Left Behind

I'm honestly going to start just venting in here because I don't really feel like I can talk to anyone anymore about anything. I feel so alone and like such a burden that whenever I actually communicate my feelings, it seems like no one wants to listen. Over on my parent's side, it seems like the only thing they want to talk about is everything besides what I'm going through and enjoys shit talking Mikey and covers it up with a "I'm not trying to hurt yours or Mikey's feelings, but" and that's what always happens. There's always a but, actually, then again, etc. What happened to: "If you don't have anything nice to say, don't say it at all?" Did that just fly out of the window? Mom is completely ok, she doesn't backtalk, she doesn't say much in the way of Mikey, but she agrees. And that, in some ways, could be construed as worse. Over in Mikey World, it's secrecy and other shit. I barely consider myself a part of that world anymore because I'm not treated that way. I only really consider me and Mikey to be a world of our own because that's not as bad as usual, despite the fighting. He literally, basically said he doesn't want me around, and do I blame him? No. But I'm sorry I'd like to spend time with my fiancé. But I guess being with him 24/7 is too claustrophobic for him. I'm seriously considering moving back home, even though I don't really feel like I belong there either. I wish there was a kind of middle ground that I could go to where it could just be me and Mikey, but that's impossible too. Even when Mikey and I went to see Laura (my therapist) to discuss these problems, Mikey barely said a word and then there was a portion where he was on his phone - checking Facebook. Now I know it may not have been the most pleasant thing that I asked him to do, but he could have at least been courteous and polite and kept his phone in his pocket. Going on his phone made me think that what I was bringing up didn't even matter, that I wasn't valued enough to even been given attention. I mean, maybe, to him, I was just running my mouth yet again, talking about the same old crap. But he showed that he didn't even want to be there. Sorry, Mikey. Thought you were the one that wanted to be involved in my thoughts and feelings. Maybe I was imagining that?

I don't really think we can do all of this, that I can do all of this. I have to pay half of the bills, pay for the wedding, pay for basically everything until Mikey can get better and go back to work. I feel stressed with everything I have to do, and there's no way around it without cancelling or postponing the wedding and that's just something we're not willing to do. If I am the one to do this, there is no possible legroom around paying for anything of mine besides medications which is a simple 15 dollars anyways. But even then, I'm not factored into any of this at all. There is no "Nikki budget," not even a little bit. And according to the doctor, we don't even know when Mikey will be able to go back to work yet. So, that means months upon months of hammering down and paying for everything.

Mikey says that after all the chemo and everything is all done and he's cancer-free, everything can go back to normal. I don't even really know what is normal anymore and I can't even seem to remember where Mikey starts and I end. I'm still a caretaker's wife, and until he's completely healed, hallelujah, and all that jazz, I'm not allowed to become anything else. Not with my money at least. Not with money, not with time, not with anything. So, until then, I'm just going to vent my feelings in here. Until then, I'll keep quiet. Until then, I'm a silent sorceress, left behind in a place where his cancer didn't exist and we actually acted like a couple and considered feelings and communicated. Some of these problems are my own, but I can't voice them if I don't feel like I'm being heard. And right now, I'm about as heard as a fly trying to communicate to a giant. When will this change?

*Problem statement:*
Answer these questions from "Left Behind":
(a) What was Mikey checking on his phone during the session with Laura?
(b) How much do the writer's medications cost?
(c) According to Mikey, when can everything go back to normal?

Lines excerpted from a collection
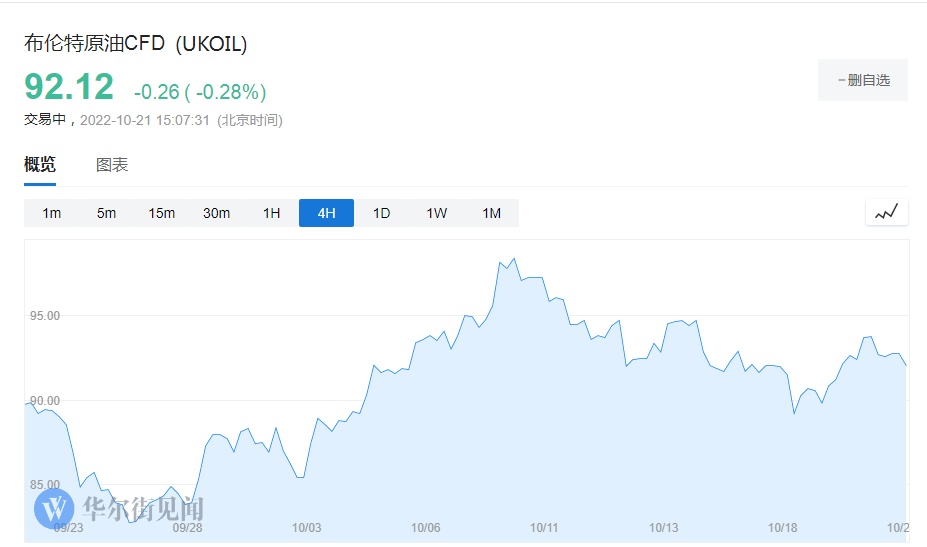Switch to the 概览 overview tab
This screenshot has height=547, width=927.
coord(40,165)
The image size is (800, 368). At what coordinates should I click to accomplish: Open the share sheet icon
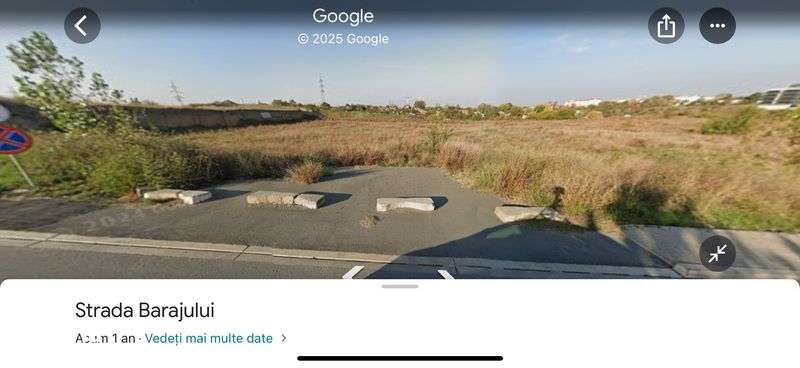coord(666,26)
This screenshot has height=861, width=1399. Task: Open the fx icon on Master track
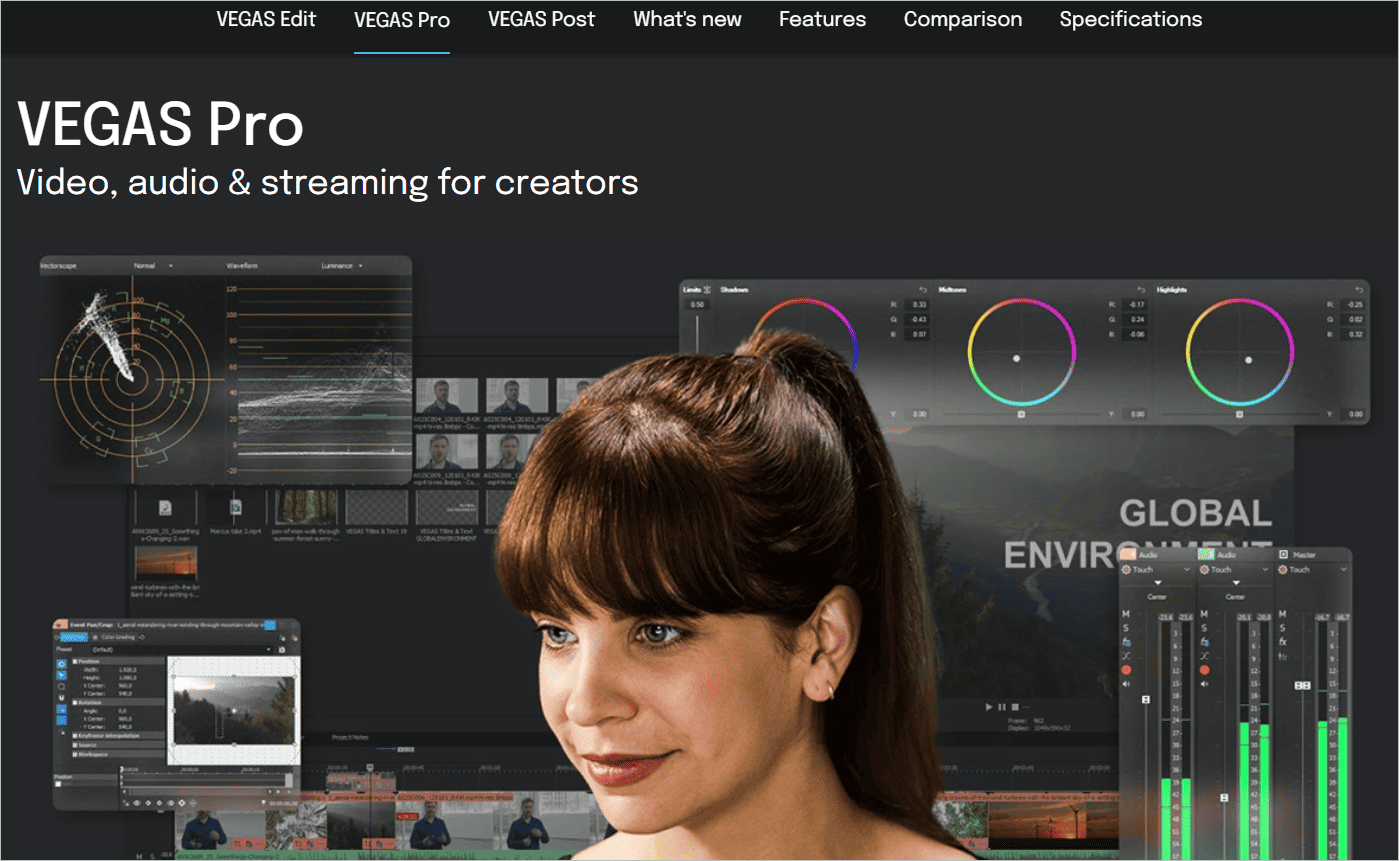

*Your response:*
(a) Facebook.
(b) 15 dollars.
(c) After all the chemo and everything is done and he is cancer-free.